BEGIN Text under study

Steve Greenlaw’s blog Pedablogy: Musings on the Art & Craft of Teaching is a veritable cornucopia of fascinating commentary. Take the post Teaching as Modeling Disciplinary Practice as an example. He talks about how he organized his International Finance class as a research team to study the 2008 financial crisis as it was happening. So far conventional. But he goes further. To quote:
“Early on we decided that our goal would be to produce an analysis of the “Great Recession,” something that would be useful to people outside the class.”
Note here that “we decided that our goal” would be to produce an analysis that would be useful to people outside the class. So this was not really a class in the conventional sense, it was more a seminar where students were peers in the creative process and where the outcome had an audience that was outside academe. How enagaging for the students! How motivating too. And the product, online magazine 2008 Financial Crisis & Global Recession is a site that any professional would be proud of. As well as the careful way that the team chose their research topic what struck me also was the confidence that the professor had in his students that they would write pieces worthy of public reading (which was more than justified). Finally, he states that when they ran out of time at the end of the semester a substantial number of students (half of the class and even seniors who had graduated) volunteered to finish off the project. He rightly concludes “I believe this is evidence of genuine engagement.”
Of interest to me besides the subject matter itself was the template that he used to present the Financial Crisis blog site. This turned out to be Magazine Basic. What a brilliant design! And a quick look at the instructions reveals that there are at least four layout options. I can see this template having the potential to drive the Earlham Word student newspaper site or the radio WECI site.
Also of interest is the URL (http://pedablogy.stevegreenlaw.org). Evidently Steve Greenlaw has registered his own domain which he has linked to the school’s blogging system (WordPress MultiUser). I’m not sure how this was done, but it’s cool nonetheless.

END Text under study
BEGIN Information given

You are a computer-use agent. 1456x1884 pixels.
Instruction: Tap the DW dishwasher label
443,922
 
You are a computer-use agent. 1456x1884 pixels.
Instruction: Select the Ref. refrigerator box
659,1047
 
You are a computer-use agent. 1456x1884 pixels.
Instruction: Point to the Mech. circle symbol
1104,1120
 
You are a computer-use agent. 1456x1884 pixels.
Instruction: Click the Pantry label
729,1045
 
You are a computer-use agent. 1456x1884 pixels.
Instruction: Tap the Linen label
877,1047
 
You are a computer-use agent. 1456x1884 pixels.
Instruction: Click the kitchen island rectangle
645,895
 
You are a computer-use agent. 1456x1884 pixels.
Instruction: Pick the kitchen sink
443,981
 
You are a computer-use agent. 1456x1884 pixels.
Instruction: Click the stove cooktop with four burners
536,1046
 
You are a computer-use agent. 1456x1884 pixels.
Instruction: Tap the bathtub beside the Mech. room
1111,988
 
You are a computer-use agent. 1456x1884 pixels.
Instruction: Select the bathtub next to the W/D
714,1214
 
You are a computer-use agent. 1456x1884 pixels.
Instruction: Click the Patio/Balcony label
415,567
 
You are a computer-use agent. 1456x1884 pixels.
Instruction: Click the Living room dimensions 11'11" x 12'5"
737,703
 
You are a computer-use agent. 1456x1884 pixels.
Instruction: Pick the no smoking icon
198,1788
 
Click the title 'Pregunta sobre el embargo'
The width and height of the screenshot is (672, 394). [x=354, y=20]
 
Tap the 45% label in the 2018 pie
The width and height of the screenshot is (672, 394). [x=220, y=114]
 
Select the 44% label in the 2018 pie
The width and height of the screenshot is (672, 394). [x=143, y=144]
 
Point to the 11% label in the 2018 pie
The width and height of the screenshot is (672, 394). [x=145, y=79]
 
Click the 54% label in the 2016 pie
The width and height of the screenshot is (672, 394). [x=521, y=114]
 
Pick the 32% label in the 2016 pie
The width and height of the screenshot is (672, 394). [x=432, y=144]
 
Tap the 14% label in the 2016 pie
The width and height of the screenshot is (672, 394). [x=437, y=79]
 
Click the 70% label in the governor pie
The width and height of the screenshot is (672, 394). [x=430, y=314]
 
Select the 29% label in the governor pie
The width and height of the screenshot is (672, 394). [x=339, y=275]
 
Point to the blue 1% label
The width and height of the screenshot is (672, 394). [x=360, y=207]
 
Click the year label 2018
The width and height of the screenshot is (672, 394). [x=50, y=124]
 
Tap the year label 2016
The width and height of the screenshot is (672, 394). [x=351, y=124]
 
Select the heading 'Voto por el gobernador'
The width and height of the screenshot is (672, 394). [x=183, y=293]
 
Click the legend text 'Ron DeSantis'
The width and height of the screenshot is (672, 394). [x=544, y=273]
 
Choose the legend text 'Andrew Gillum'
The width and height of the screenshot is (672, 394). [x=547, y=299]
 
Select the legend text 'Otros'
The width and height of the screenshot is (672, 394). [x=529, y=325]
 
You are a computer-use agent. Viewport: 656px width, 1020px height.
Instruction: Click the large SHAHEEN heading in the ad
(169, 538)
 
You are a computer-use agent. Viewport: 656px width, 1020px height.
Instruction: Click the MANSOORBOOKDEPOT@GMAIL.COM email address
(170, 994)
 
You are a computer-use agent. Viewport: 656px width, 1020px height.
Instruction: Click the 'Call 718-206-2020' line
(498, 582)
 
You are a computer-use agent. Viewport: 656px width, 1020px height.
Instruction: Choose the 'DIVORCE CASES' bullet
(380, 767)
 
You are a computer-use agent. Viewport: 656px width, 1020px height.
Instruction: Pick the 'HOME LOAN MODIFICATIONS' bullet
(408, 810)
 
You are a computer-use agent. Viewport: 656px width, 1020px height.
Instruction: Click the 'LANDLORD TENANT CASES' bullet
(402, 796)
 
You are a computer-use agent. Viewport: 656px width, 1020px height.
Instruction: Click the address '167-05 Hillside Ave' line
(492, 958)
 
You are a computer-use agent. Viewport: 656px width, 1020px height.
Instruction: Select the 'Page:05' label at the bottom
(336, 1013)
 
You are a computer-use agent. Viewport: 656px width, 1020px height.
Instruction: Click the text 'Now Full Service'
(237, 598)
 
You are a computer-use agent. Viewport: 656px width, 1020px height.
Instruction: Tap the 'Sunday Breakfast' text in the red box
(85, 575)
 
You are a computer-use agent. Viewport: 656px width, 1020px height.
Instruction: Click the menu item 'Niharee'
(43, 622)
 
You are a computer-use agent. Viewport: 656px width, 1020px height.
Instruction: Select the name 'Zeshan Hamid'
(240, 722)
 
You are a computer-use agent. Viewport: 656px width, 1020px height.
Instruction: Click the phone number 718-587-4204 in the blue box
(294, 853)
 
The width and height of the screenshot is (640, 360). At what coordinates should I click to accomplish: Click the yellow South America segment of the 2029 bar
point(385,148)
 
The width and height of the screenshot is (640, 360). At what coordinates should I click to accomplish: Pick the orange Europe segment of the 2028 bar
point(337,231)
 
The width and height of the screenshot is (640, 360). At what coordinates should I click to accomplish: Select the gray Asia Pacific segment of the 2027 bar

END Information given

_Exercise details_
In the text about Steve Greenlaw's blog, which template was used to present the Financial Crisis blog site? The items are not needed for this work.

_Task response_
Magazine Basic.